---------- DATA EXCERPTS ----------

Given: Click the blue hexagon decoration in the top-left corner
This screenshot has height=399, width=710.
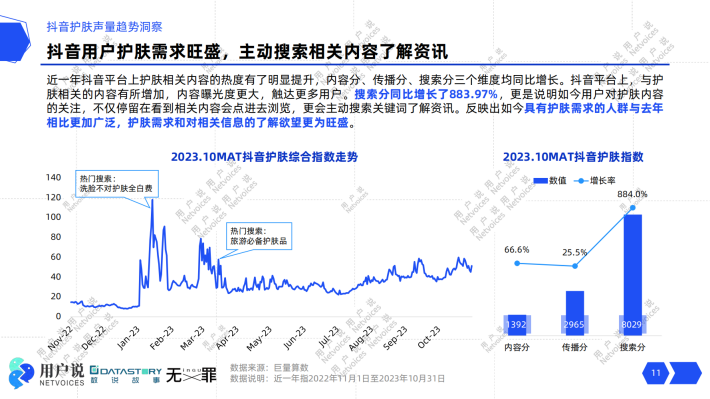Looking at the screenshot, I should [x=14, y=39].
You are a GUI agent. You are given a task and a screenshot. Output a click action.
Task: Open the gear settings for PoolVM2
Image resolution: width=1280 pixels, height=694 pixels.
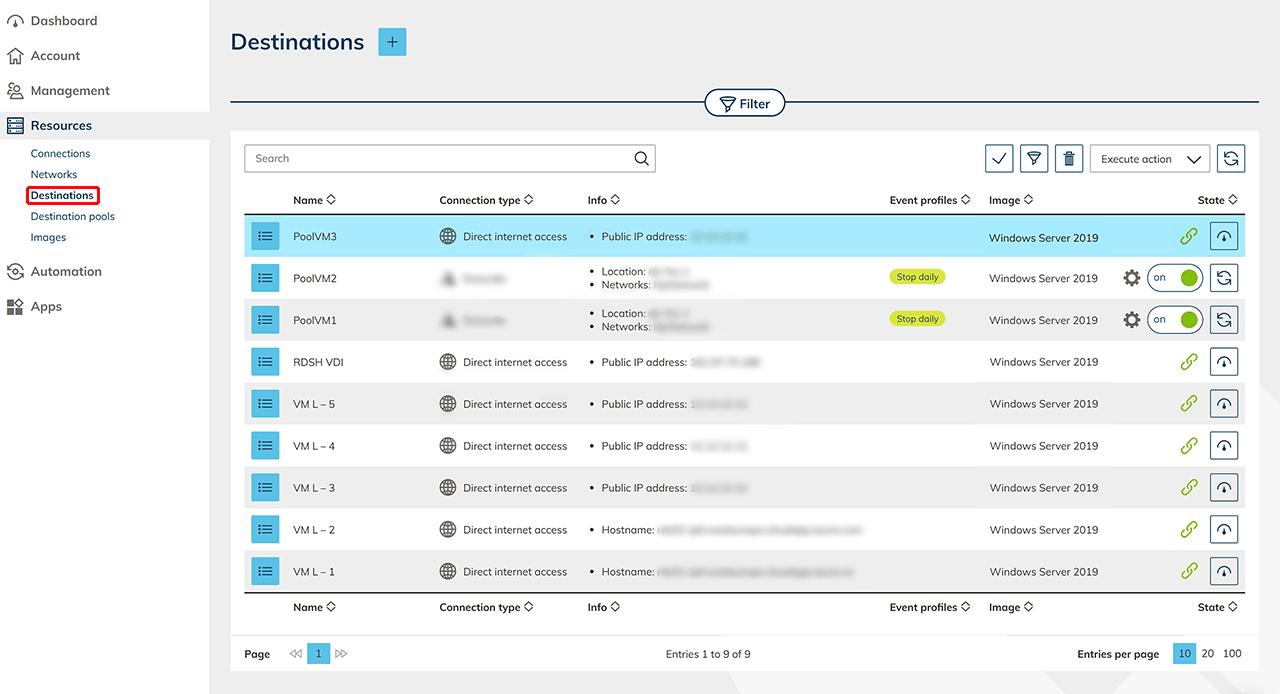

----------

▶ WORK TO BE COMPLETED: Please give back exactly the lines from the first line of the records above through the line containing "Task: Open the gear settings for PoolVM2", only those and both included, with the pictures removed.

▶ RESULT BELOW:
Given: Click the blue hexagon decoration in the top-left corner
This screenshot has height=399, width=710.
Looking at the screenshot, I should [x=14, y=39].
You are a GUI agent. You are given a task and a screenshot. Output a click action.
Task: Open the gear settings for PoolVM2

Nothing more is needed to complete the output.